There’s a recent NASA study which was presented at Fall Meeting of the American Geophysical Union (AGU) in Washington, and it has unveiled that a group of glaciers that is covering a massive portion of East Antarctica has been losing ice at a speed that has been never seen before. Over the past 10 years.

“The change doesn’t seem random; it looks systematic,” Alex Gardner, a glaciologist with NASA’s Jet Propulsion Laboratory in California, said at the AGU press conference.

“And that systematic nature hints at underlying ocean influences that have been incredibly strong in West Antarctica. Now we might be finding clear links of the ocean starting to influence East Antarctica.”

Sea level could raise more than 3.3 meters

The monolithic Totten Glacier is the main concern at the moment, as reported by IflScience. It has about 6,200 square meters of ice and the melting of this ice shelf alone could raise sea levels by more than 3.3 meters which is 11 feet.

According to this latest research that we mentioned before, it is now steadily retreating due to the warming sea temperatures along with other four large glaciers.

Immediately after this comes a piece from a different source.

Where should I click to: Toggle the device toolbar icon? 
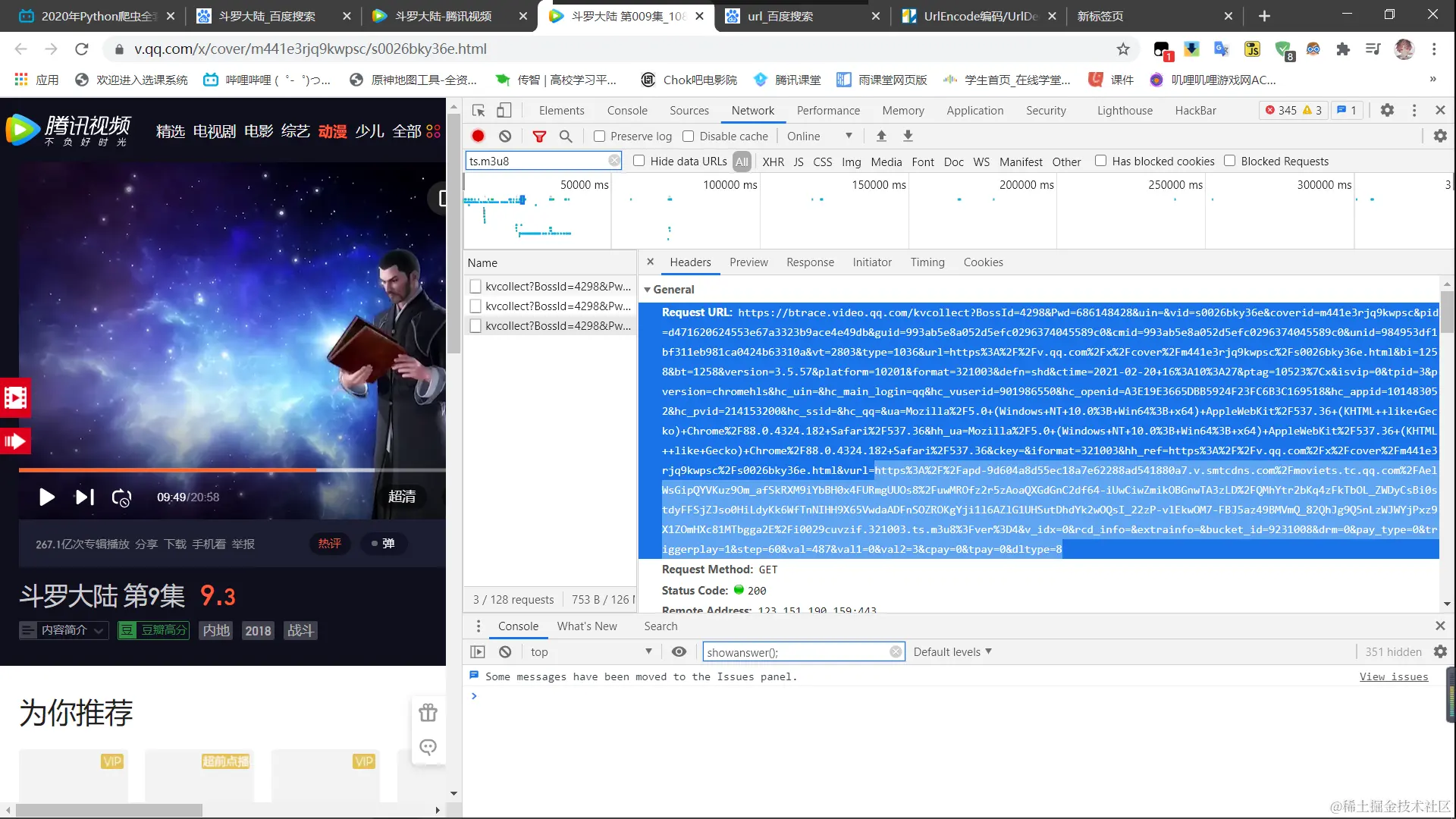[x=504, y=111]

“Totten is the biggest glacier in East Antarctica, so it attracts most of the research focus,” added Catherine Walker, a glaciologist at NASA’s Goddard Space Flight Center. “But once you start asking what else is happening in this region, it turns out that other nearby glaciers are responding in a similar way to Totten.”

All these findings have been based on detailed images coming from NASA satellites which are tracking the changes in glaciers.